Par conséquent, il ne saurait y avoir, selon nous et en vertu de "l'économie générale du statut", de possibilité pour la RATP de "réformer pour inaptitude et impossibilité de reclassement" basée sur les seules dispositions des articles 97 et 99 du statut, revenant en effet à priver les agents de la garantie statutaire instituée à l'article 98.
En revanche, il est bien clair que les conditions de la "cessation des fonctions" à la Régie se situent dans le titre IV du statut.
Avant sa modification en 2020, l'article 43 prévoyait: "la cessation des fonctions résulte, en dehors du décès: de la démission, du licenciement, de la révocation, de la réforme ou de l'admission à la retraite".
Et cette mise à la réforme est prononcée, en vertu de l'article 50, par le Président directeur général sur proposition de la commission médicale et l'agent réformé est alors soumis aux dispositions du règlement de la retraite (article 13 issu du décret du 30 juin 2008 ou ancien article 18).
En outre, en sa version adoptée le 26 octobre 2020, le statut du personnel a été modifié sur certains points et en ce qui concerne l'article 43, il a été introduit, comme mode supplémentaire de cessation des fonctions, la rupture conventionnelle et le licenciement consécutif à l'émission d'un avis d'incompatibilité au sens de la loi du 22 mars 2016 relative à la prévention et à la lutte contre les incivilités et (...) contre les actes terroristes dans les transports collectifs de voyageurs.
L'article 43 n'a donc nullement été modifié en ce qui concerne la mise à la réforme et il n'a été nulle part introduit la moindre disposition relative à une réforme pour inaptitude et impossibilité de reclassement dont se prévaut la RATP devant les tribunaux.

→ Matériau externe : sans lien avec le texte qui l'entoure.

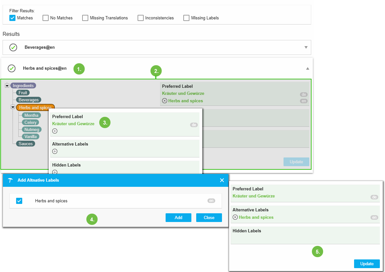385x272 pixels.
Task: Click the pickaxe logo in dialog header
Action: pos(10,180)
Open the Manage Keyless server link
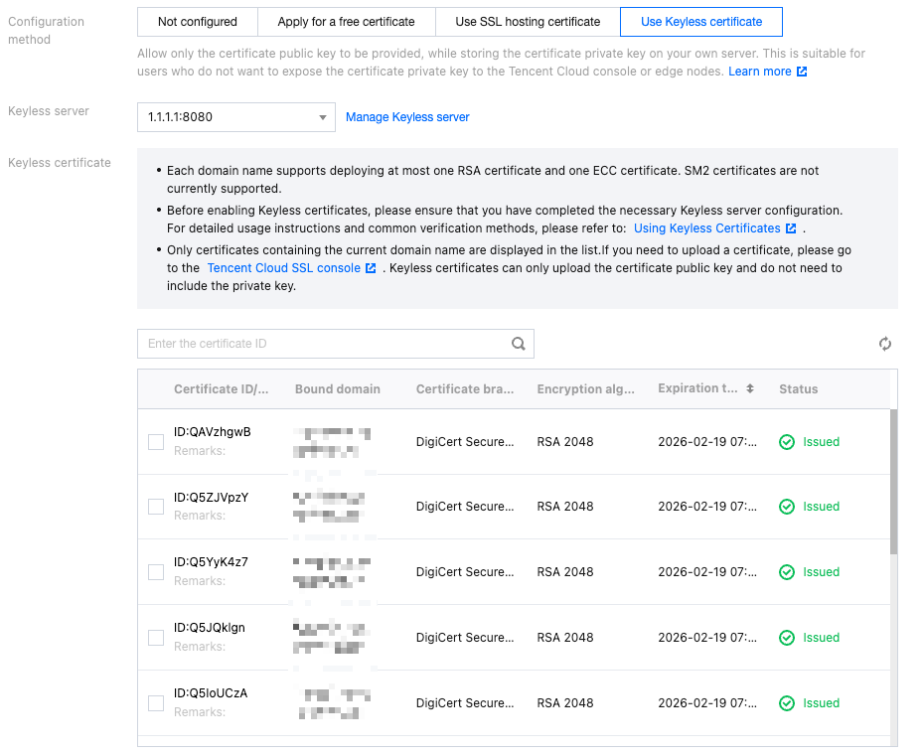Image resolution: width=923 pixels, height=754 pixels. click(407, 117)
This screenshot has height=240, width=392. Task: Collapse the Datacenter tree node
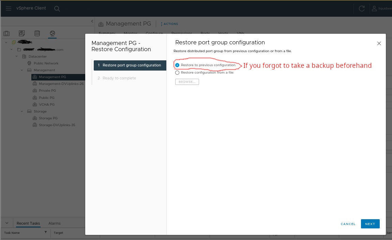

Il appartient donc aux agents de la RATP et à leurs avocats de bien expliquer ces dispositions disctinctes devant les juridictions, prud'homale et d'appel.
A partir du moment où la commission médicale s'oppose à la réforme médicale (et donc par répercussion à l'attribution d'une pension de retraite immédiate), le salarié ne peut manifestement pas être licencié pour impossibilité de reclassement, sous peine de nullité de la rupture par violation de l'article 98 du statut.
Il est important de noter que le droit à la protection de la santé est garanti par l'article 11 du Préambule de la Constitution du 27 octobre 1946 confirmé par celui de la Constitution du 4 octobre 1958 et que dès lors la rupture du contrat, qui intervient par hypothèse en raison de l'état de santé, viole un droit fondamental (Chambre sociale Cour de cassation, 11 juillet 2012, n°10-15905).
Il s'agit d'une discrimination prohibée par la loi.
La nullité de la rupture du contrat entraîne dès lors un droit à réintégration si le salarié le souhaite, outre l'indemnisation de son préjudice.